Ice dance demanded a different kind of skating. New blade usage. New body alignment. New edge control. She stripped her technique back to basics and rebuilt it from the ground up.

“It was frustrating at first,” she admits. “I had to re-learn how to skate. But once it started clicking, I fell in love with dance. It made me a better skater overall.”

Olympic medallists Sir Christopher Dean and Ben Agosto encouraged her transition into dance. What began as a solution to remain competition-ready during lockdown became the discipline that reshaped her career.

“Solo dance felt like a space where my strengths could really shine,” Kuhn says. “It focuses on skating skills, musicality, interpretation and control.

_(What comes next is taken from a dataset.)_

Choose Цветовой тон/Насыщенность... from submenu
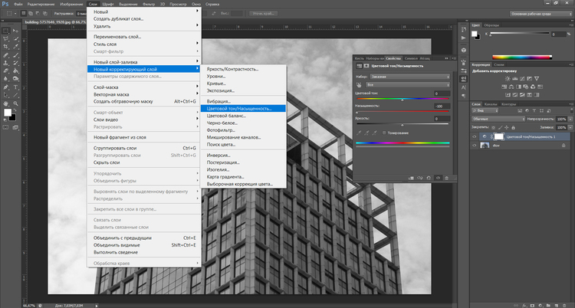575x308 pixels. point(239,108)
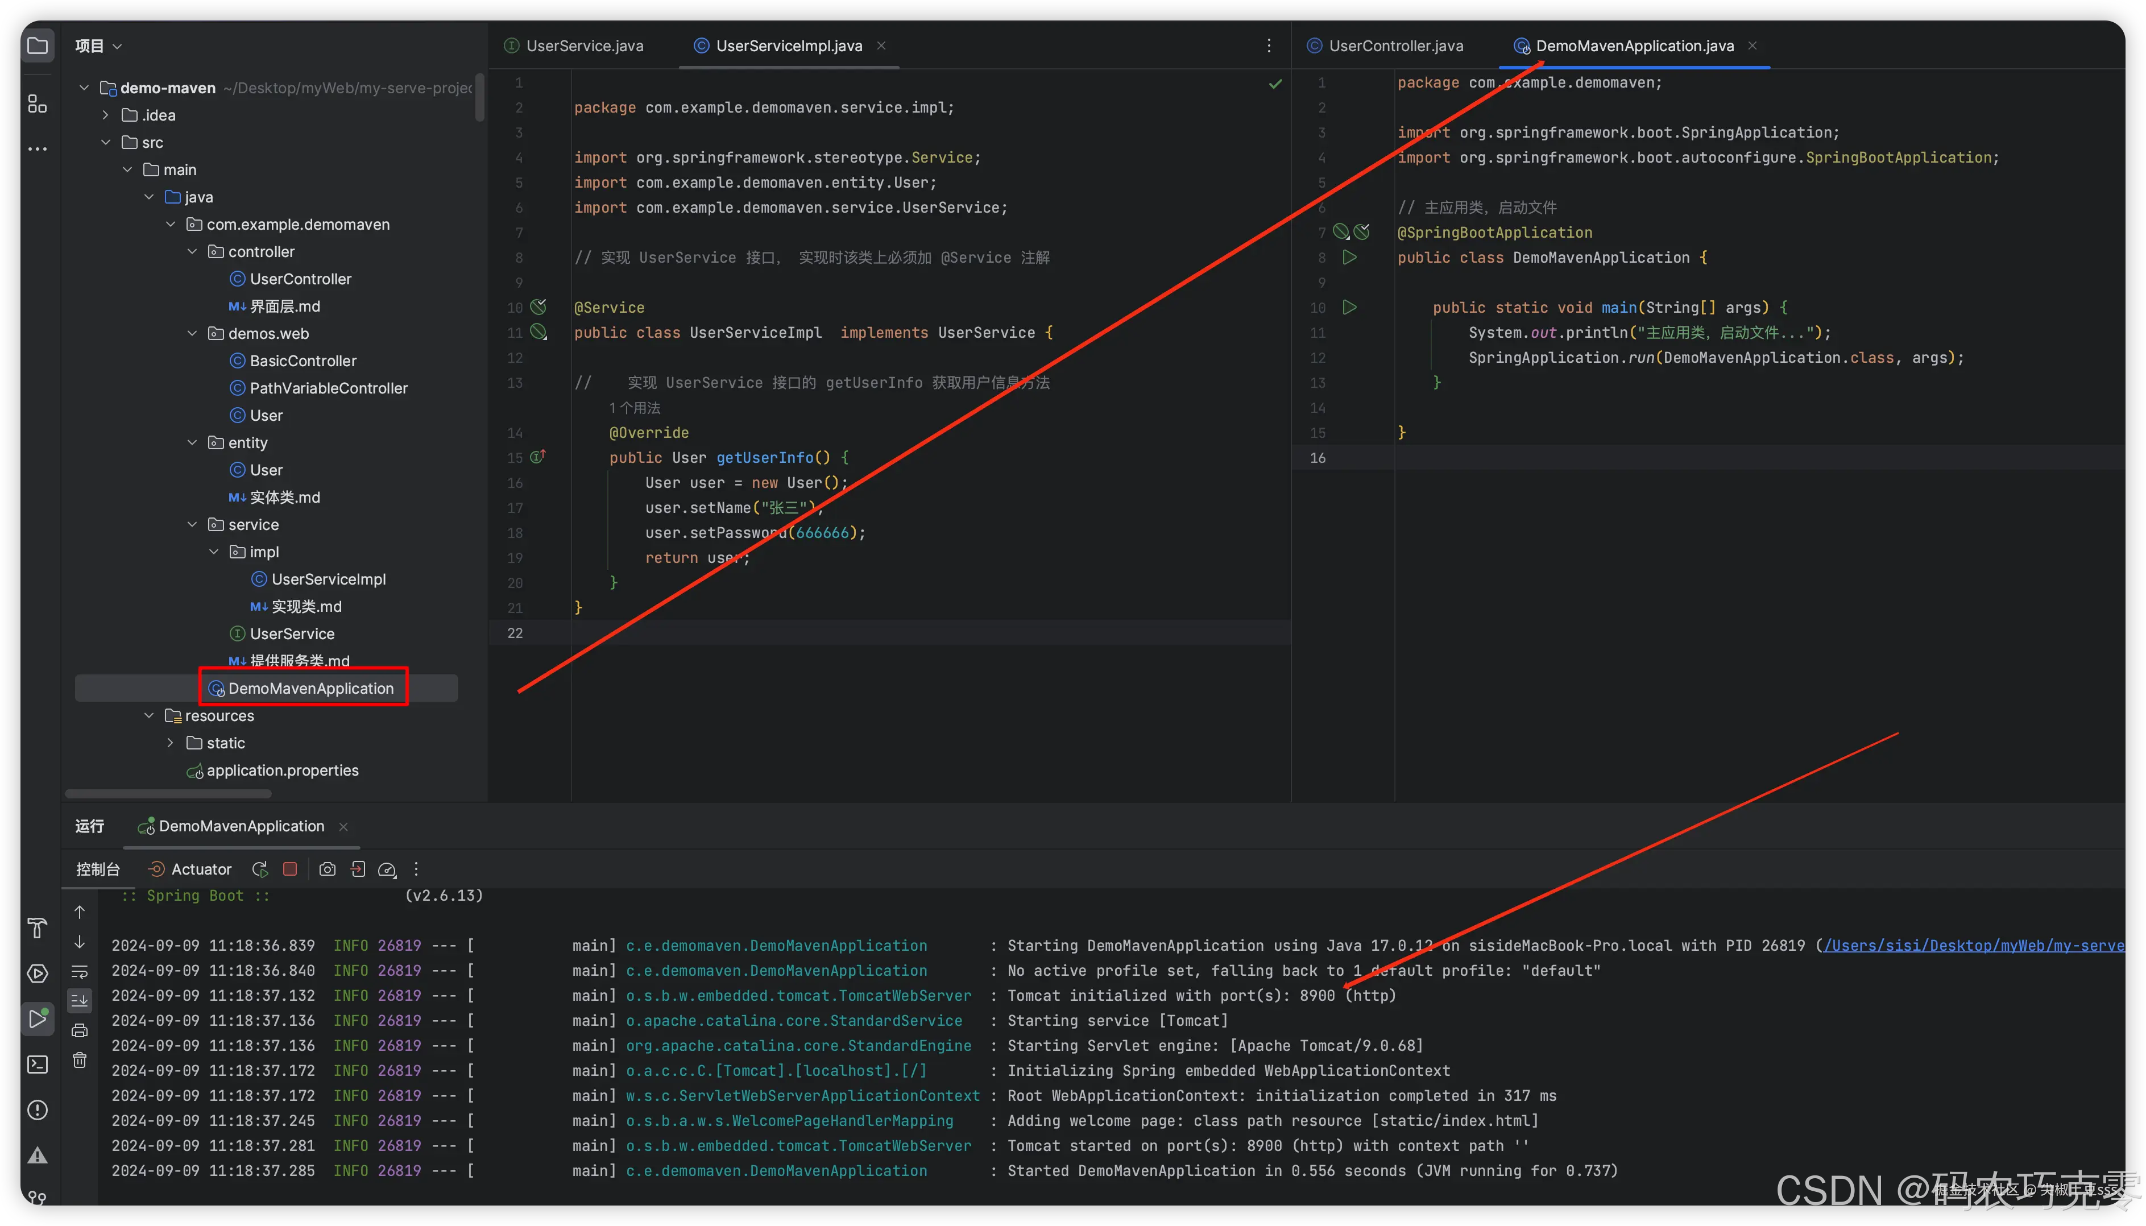Image resolution: width=2146 pixels, height=1226 pixels.
Task: Open application.properties in the project tree
Action: coord(282,770)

It is not about throwing yourself into the air. It is about mastery.”

That decision carried historic significance.

Kuhn became the first South African, the first African skater and the first skater from the southern hemisphere selected to compete in an ISU Solo Dance event.

“When I saw South Africa next to my name on the international start list, I got emotional,” she says. “I realised I was not just skating for myself anymore. I was showing that African skaters belong on these stages too.”

She finished in the top ten at every ISU Solo Dance event she entered. Consistency, she says, came from obsession with fundamentals.

“I believe in building strong basics. Edges, turns, posture, control. If your foundation is solid, everything else becomes possible.”



In 2024, Kuhn entered the first Solo Dance event ever held at South African Nationals and won gold.

“That medal meant a lot,” she says. “Not just because I won but because it showed that solo dance can have a future in South Africa.”

Her training remains precise and demanding. On-ice sessions focus on edges, turns, step sequences and programme run-throughs. Off-ice work includes ballet, conditioning and recovery.

“Dance is detailed work,” she says. “You spend hours fixing tiny things most people will never notice. But that is what separates good from great.”

Building a new discipline in South Africa has required persistence.

“There was no blueprint,” she explains. “I had to advocate for myself, learn the rules and trust that the path would open as I walked it.”

Home remains her anchor.

“No matter where I train, South Africa is my base. My family keeps me grounded. They remind me why I started.”

Her mentors have shaped her along the way. Logan Giulietti-Schmitt built her technical dance foundation. A biokineticist guided her injury recovery. Dean’s advice stays with her.

“He once told me, ‘If you are not falling, you are not testing your edges enough’. That stuck.”



Kuhn hopes her journey encourages young skaters to see alternatives beyond traditional singles.

“You do not need to follow the same path as everyone else,” she says. “Sometimes the path appears only when you are brave enough to step into it.”

She wants SAFSA to continue building technical knowledge in solo dance so future skaters arrive at international events prepared and confident.

Looking back, she is proud of starting over from scratch, rebuilding her skating and stepping onto international ice carrying her country’s name.

“I did not take the easy route,” she says. “But I found the right one.”

And sometimes, that is the real victory.